Ridurre i costi – I costi sono una componente deterministica della performance: riducendoli, a parità di asset allocation, l’effetto benefico è matematico. Quindi utilizzate ETF, fondi comuni con basse commissioni di gestione. E per i conti correnti e i conti titoli cercate le banche più competitive.

Più rischio e più diversificazione – Ampliate l’universo investibile dando più peso nella vostra asset allocation agli attivi considerati rischiosi, per esempio le azioni (senza esagerare, ovviamente). Contestualmente, aumentate la diversificazione, per gestire e contenere il rischio. Se caricate il vostro portafoglio su adviseonly.com, il rischio, la liquidità e la performance saranno sempre monitorabili e sotto il vostro controllo.

Smart beta – Corollario del punto precedente: investite in vari fattori di rischio e diverse strategie, aumentate quindi la diversificazione di portafoglio con intelligenza.
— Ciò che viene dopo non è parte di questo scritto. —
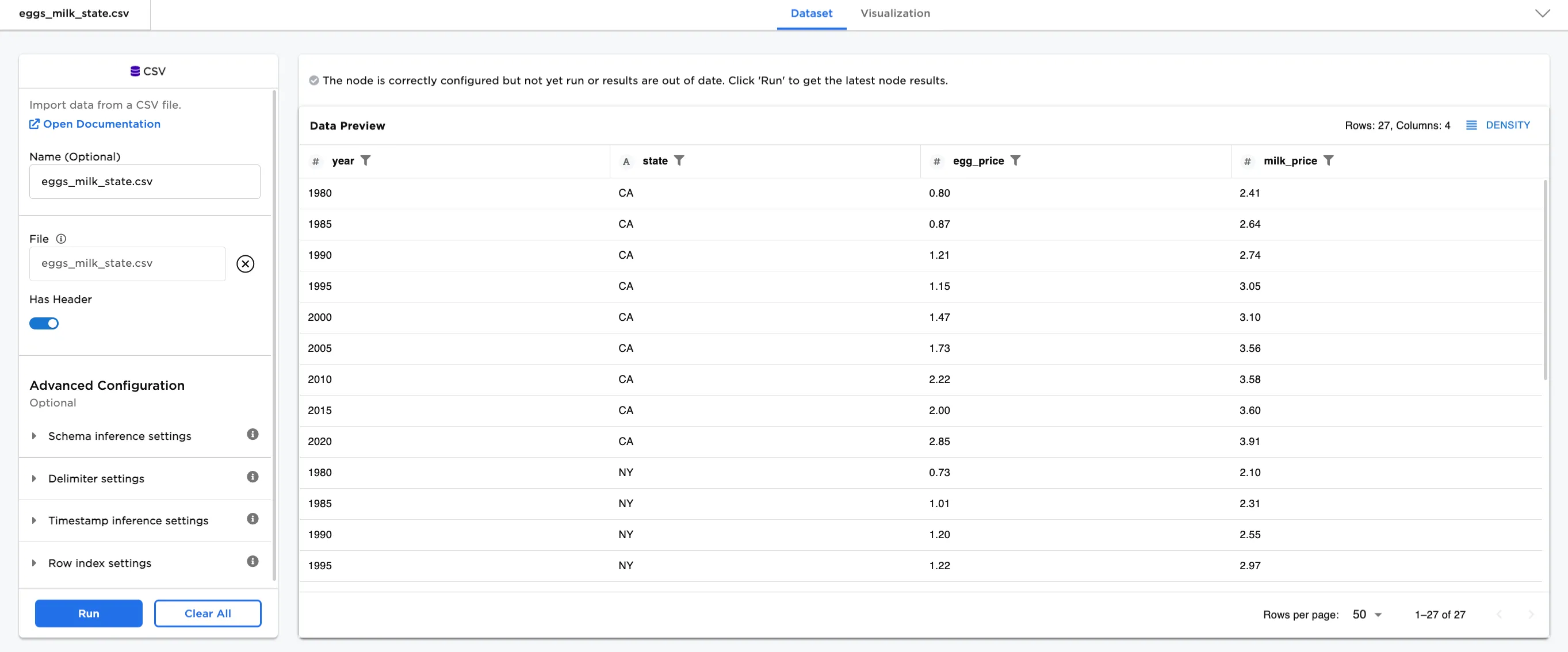The width and height of the screenshot is (1568, 652).
Task: Show info for Delimiter settings
Action: 253,477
Vi sono numerosi ETF che consentono di ampliare la vostra asset allocation in tal senso. Attenzione ai costi e ai venditori di fuffa (ne parlerò presto).

Liquidità – Non abbiate paura ad utilizzare la liquidità come asset class (parlo di investimenti monetari e di liquidità in senso stretto): è vero che, per esempio, i BOT non rendono praticamente nulla (oggi quelli a 12 mesi rendono circa lo 0,10% lordo), ma sono liquidi e hanno rischi bassissimi.

Pazientare e pensare agli obiettivi di lungo termine – Inutile innervosirsi e cercare soluzioni magiche, meglio restare fedeli ai propri obiettivi di investimento e investire coerentemente con essi. Prima o poi, la situazione cambierà… (ndr…sicuro???)